FBI agents also helped match al-Zarqawi's fingerprints to ones they already had on file, Kolko said in the statement.
Casey said information that led to the airstrike came from informants close to the insurgent leader. (Watch the gun-toting video that might have helped do him in -- 2:21)
"Tips and intelligence from Iraqi senior leaders from his network led forces to al-Zarqawi and some of his associates who were conducting a meeting."
Casey went on to say that the killing was unlikely to stem violence in Iraq.

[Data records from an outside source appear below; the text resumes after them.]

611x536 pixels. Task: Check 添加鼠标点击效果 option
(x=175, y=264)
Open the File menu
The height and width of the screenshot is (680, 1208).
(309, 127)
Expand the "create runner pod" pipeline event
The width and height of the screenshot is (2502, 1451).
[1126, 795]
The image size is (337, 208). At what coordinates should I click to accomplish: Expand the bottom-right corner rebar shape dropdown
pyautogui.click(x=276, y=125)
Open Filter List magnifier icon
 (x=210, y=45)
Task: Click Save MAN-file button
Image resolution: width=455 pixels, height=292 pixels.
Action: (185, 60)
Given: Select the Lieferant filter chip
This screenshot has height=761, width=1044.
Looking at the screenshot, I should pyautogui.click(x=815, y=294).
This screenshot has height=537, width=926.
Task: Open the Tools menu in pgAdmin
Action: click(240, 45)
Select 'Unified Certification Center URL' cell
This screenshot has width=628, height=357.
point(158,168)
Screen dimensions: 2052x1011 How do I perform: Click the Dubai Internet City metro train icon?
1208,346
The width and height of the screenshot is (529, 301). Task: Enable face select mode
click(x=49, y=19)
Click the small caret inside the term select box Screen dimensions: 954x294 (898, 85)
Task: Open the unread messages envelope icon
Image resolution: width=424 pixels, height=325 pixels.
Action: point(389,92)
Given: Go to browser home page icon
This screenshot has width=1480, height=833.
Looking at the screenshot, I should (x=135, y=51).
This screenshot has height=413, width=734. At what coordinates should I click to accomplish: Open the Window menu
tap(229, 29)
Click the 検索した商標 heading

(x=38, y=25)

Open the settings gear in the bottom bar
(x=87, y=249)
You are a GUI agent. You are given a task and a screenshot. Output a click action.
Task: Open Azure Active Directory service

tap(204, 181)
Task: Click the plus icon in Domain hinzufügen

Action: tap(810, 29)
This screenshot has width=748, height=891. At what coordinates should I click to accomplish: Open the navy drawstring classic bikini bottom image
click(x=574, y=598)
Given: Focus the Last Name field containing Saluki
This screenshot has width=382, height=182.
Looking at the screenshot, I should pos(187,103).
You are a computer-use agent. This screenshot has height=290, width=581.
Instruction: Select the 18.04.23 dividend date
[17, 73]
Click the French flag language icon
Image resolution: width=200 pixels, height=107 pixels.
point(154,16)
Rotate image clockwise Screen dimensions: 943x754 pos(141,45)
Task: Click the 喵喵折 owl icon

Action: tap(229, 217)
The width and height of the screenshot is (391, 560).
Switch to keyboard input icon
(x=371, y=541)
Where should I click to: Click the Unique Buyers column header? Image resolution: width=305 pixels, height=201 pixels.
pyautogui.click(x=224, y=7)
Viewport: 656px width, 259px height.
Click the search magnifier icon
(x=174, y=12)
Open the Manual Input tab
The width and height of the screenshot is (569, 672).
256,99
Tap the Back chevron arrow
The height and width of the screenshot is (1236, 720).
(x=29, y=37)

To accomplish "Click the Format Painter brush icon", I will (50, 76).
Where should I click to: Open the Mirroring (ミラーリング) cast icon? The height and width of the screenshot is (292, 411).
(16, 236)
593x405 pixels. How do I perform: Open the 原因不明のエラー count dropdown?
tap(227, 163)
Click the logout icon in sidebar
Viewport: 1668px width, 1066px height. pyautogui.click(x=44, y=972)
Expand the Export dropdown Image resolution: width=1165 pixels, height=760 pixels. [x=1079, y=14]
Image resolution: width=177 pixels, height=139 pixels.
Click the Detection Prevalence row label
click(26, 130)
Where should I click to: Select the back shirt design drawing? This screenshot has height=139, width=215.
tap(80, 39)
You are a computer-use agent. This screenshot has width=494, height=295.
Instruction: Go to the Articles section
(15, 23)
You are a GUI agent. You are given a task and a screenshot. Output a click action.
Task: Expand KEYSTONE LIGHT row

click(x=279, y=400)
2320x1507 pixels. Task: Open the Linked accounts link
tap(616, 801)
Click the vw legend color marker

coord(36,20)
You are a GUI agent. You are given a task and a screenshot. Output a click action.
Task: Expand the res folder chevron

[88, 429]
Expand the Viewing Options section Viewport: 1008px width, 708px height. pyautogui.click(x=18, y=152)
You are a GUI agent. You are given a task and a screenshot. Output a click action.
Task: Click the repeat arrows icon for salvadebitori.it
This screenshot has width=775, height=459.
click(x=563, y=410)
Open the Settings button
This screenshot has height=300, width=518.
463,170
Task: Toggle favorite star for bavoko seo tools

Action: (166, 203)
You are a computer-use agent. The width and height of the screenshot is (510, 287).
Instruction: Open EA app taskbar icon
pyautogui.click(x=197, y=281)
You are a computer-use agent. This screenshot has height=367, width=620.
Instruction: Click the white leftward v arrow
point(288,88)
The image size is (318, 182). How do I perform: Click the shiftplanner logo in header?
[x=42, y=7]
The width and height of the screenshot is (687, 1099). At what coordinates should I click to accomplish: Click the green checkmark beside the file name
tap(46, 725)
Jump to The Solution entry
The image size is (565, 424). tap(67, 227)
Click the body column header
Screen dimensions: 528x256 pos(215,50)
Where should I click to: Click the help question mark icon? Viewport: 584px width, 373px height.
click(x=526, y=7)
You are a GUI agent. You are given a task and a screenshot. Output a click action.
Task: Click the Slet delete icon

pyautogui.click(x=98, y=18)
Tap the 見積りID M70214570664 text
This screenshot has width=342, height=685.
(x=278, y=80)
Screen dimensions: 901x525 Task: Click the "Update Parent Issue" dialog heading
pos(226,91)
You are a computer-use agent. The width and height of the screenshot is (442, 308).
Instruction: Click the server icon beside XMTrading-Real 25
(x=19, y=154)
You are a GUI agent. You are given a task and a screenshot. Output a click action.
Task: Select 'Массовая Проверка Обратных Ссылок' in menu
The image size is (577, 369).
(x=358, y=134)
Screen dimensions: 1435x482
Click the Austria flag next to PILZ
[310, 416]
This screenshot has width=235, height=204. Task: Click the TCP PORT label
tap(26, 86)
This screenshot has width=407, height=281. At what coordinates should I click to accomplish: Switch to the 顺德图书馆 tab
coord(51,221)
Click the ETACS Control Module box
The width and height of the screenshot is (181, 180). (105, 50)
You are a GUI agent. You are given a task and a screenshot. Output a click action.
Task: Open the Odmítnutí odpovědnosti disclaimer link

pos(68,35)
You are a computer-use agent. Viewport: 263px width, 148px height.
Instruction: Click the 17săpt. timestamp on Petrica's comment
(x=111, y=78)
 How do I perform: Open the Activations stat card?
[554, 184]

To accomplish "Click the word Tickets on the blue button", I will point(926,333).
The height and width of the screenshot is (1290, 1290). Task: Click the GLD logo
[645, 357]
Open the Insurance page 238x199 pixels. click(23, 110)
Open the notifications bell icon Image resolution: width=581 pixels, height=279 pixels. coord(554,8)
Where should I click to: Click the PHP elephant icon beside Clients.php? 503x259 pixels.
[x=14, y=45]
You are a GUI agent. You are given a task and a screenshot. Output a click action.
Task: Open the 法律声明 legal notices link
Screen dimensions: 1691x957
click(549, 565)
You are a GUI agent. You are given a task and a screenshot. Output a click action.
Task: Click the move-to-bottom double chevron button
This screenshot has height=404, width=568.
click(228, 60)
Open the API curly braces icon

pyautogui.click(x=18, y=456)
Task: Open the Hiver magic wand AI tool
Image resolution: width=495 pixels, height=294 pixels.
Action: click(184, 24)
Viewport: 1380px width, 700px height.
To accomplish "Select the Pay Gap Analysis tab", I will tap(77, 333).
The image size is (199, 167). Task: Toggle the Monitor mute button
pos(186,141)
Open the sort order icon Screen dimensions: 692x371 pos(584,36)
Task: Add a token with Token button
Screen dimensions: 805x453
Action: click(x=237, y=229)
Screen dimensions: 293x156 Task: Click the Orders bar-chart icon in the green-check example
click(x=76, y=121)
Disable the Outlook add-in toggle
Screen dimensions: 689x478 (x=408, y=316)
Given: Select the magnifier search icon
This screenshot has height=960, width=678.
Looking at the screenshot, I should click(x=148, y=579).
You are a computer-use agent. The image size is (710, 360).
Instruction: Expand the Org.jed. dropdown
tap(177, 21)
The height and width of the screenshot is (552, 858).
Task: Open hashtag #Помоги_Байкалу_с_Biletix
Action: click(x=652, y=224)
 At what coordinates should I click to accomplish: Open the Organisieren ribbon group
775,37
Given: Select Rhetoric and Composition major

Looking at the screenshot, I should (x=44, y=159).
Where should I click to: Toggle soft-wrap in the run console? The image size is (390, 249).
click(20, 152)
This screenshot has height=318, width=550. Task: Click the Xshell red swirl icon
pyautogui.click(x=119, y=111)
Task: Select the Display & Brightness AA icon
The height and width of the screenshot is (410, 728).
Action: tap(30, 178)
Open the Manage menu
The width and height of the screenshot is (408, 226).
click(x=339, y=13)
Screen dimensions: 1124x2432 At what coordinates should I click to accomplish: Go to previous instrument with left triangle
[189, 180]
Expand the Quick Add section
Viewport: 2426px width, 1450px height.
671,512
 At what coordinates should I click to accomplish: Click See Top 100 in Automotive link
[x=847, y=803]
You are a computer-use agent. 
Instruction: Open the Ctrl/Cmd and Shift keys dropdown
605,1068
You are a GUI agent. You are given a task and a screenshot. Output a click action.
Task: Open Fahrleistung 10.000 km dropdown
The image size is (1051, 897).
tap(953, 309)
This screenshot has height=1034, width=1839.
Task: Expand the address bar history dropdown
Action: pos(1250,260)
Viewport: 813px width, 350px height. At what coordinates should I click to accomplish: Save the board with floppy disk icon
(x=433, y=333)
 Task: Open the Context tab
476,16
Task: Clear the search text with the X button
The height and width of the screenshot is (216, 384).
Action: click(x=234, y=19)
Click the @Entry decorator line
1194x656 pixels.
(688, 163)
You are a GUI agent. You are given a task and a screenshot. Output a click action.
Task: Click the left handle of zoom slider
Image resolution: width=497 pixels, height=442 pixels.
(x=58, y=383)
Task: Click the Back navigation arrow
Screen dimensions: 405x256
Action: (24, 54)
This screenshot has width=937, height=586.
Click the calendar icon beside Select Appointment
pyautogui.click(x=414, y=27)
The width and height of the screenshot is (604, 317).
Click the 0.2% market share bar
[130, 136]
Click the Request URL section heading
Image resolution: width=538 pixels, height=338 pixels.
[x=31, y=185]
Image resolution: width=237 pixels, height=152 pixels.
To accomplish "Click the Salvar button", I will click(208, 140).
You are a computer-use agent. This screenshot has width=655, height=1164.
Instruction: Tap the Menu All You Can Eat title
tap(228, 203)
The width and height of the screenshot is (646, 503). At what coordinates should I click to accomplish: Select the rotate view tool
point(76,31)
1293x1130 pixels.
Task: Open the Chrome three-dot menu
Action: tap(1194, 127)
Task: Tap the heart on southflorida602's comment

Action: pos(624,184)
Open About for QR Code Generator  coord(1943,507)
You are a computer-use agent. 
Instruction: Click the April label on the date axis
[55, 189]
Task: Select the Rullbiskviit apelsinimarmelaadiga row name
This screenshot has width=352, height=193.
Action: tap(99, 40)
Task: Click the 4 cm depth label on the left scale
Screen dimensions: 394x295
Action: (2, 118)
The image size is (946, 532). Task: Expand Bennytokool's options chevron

"Al-Zarqawi and al Qaeda in Iraq have conducted terrorist activities against the Iraqi people for years in attempts to undermine the Iraqi national government and coalition efforts to rebuild and stabilize Iraq. He is known to be responsible for the deaths of thousands of Iraqis. (Watch how Iraqi leaders cheered after learning of al-Zarqawi's death -- 4:31)
"Al-Zarqawi's death is a significant blow to al-Qaeda and another step toward defeating terrorism in Iraq.
"Although the designated leader of al-Qaeda in Iraq is now dead, the terrorist organization still poses a threat as its members will continue to try to terrorize the Iraqi people and destabilize their government as it moves toward stability and prosperity."